At The New Republic Kevin Baker makes the case for Democrats returning to a form of “machine politics” — using some of the organizing structures that empowered strong Democratic state and local parties in the past, while avoiding the corruption that often came with it.

“Trump plans to devote himself primarily to five crucial states — Florida, North Carolina, Virginia, Ohio and Pennsylvania — where he hopes that raucous rallies and a relentless presence on television will electrify his working-class base and thousands of other people who have grown disengaged and frustrated with the political class,” report Robert Costa, Jose A. DelReal and Jenna Johnson at The Washington Post.

Also at TNR David Dayen writes about Zephyr Teachout’s challenge to debate her opponent’s PAC funders (which I noted in Monday’s Strategy Notes) and comments: “Attack ads usually stream across local television screens without any context. By calling out the funders directly, Teachout has tainted those forthcoming ads by associating them with corruption. And that’s a lesson other Democrats might want to heed.”

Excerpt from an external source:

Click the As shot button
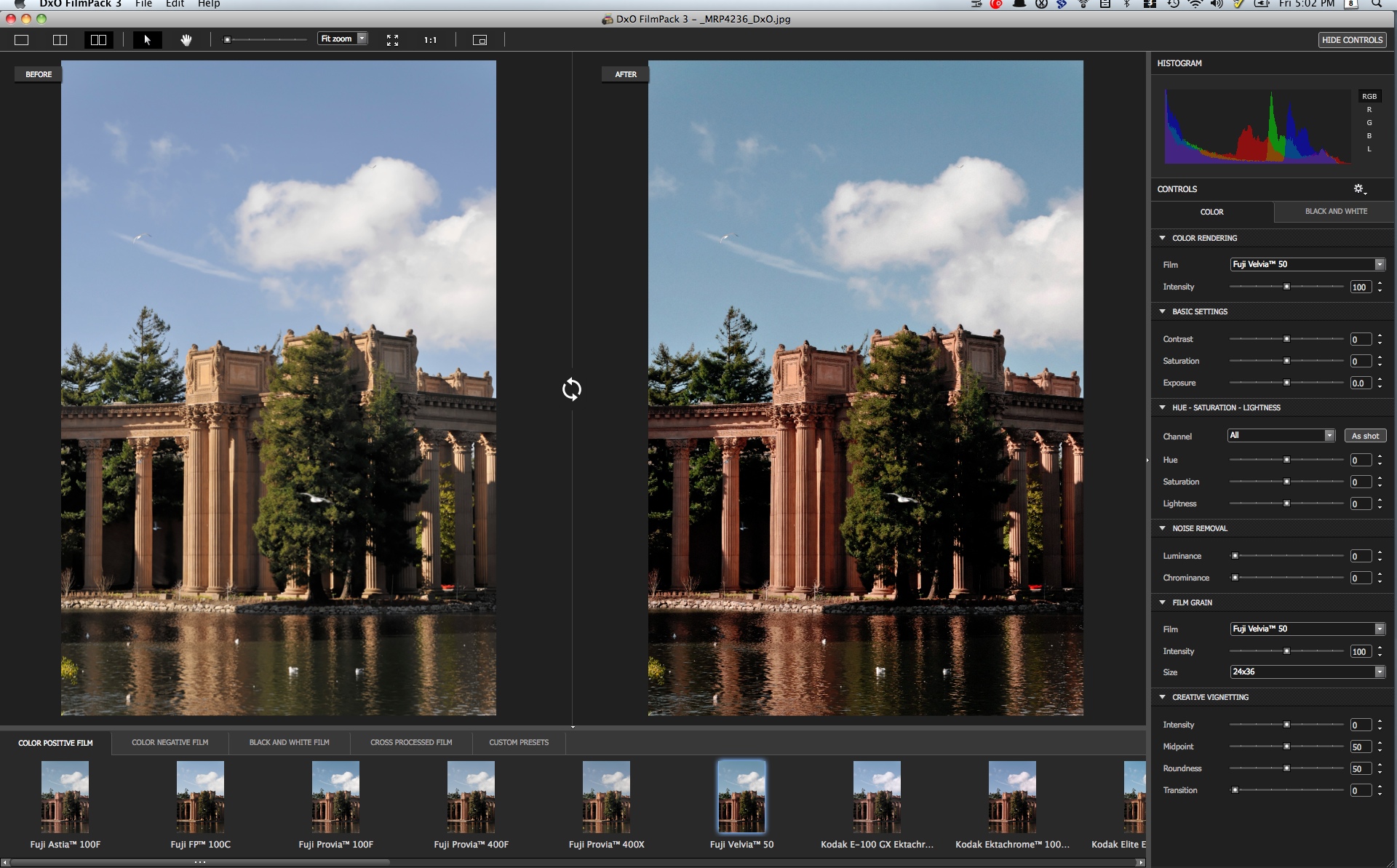This screenshot has width=1397, height=868. coord(1365,436)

From Dara Lind’s “Democrats have a secret plan to win red states without moving to the center” at Vox: “…What if Democrats stopped thinking about winning as many of the available, likely voters as possible, and started thinking about changing the pool of who was a likely voter? What if they focused less on persuasion and more on voter mobilization?…If Democrats stop pivoting to the center and spending money on ads, and start focusing on getting their natural allies to the polls, they can win more durable victories; America, after all, is only getting more diverse…Instead of spending money on ads…spend it on turnout. [Democratic strategist Steve] Phillips estimates that for the amount of money spent on attack ads in the 2014 North Carolina Senate race, for example, Democrats could have paid for “400 full-time staff members to go door to door in communities of color for an entire year, talking to and mobilizing the voters who had turned out for [Democratic Sen. Kay] Hagan when she won in 2008.”

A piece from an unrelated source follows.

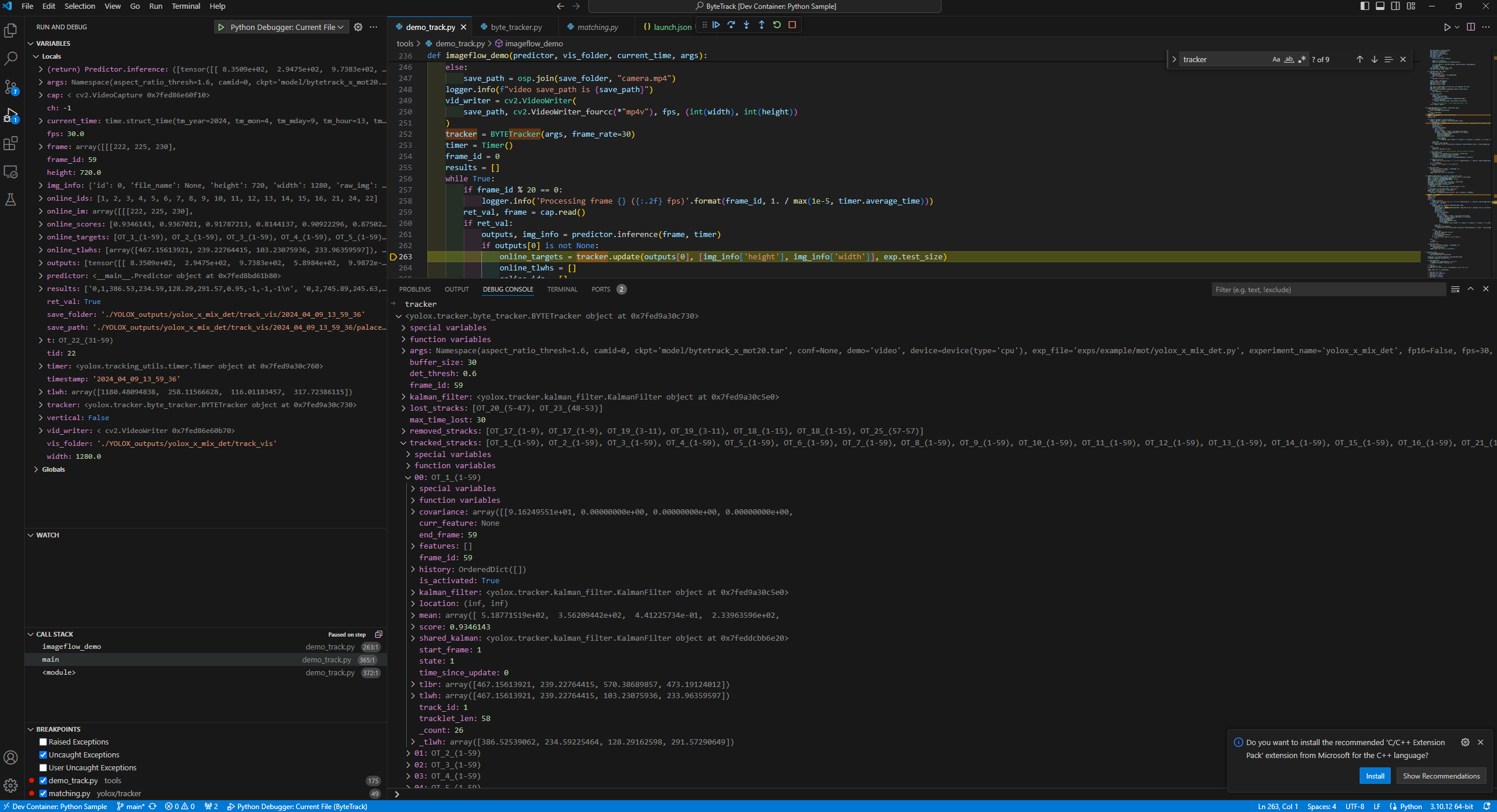Click Step Over in the debug toolbar
This screenshot has height=812, width=1497.
pyautogui.click(x=731, y=25)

Roll Call columnist Jonathan Allen explains why “We’re Underestimating the Donald Trump Debacle,” noting that “Trump’s failure to put together even a bush league campaign organization has Republican insiders rightly worried about the long-term implications of the impending November debacle. He’s refused to do the presidential-year work that parties rely on to build their donor, volunteer and voter lists for future elections at the local, state and national levels…“Presidential races are where you can invest in data infrastructure, organizing talent, technology, etc. He is not doing that. She is,” Jeremy Bird, the national field director for President Obama’s 2012 re-election campaign said on Sidewire…Democratic and Republican strategists say he could do truly lasting damage to the size and strength of the party and its ability to find and mobilize like-minded voters.”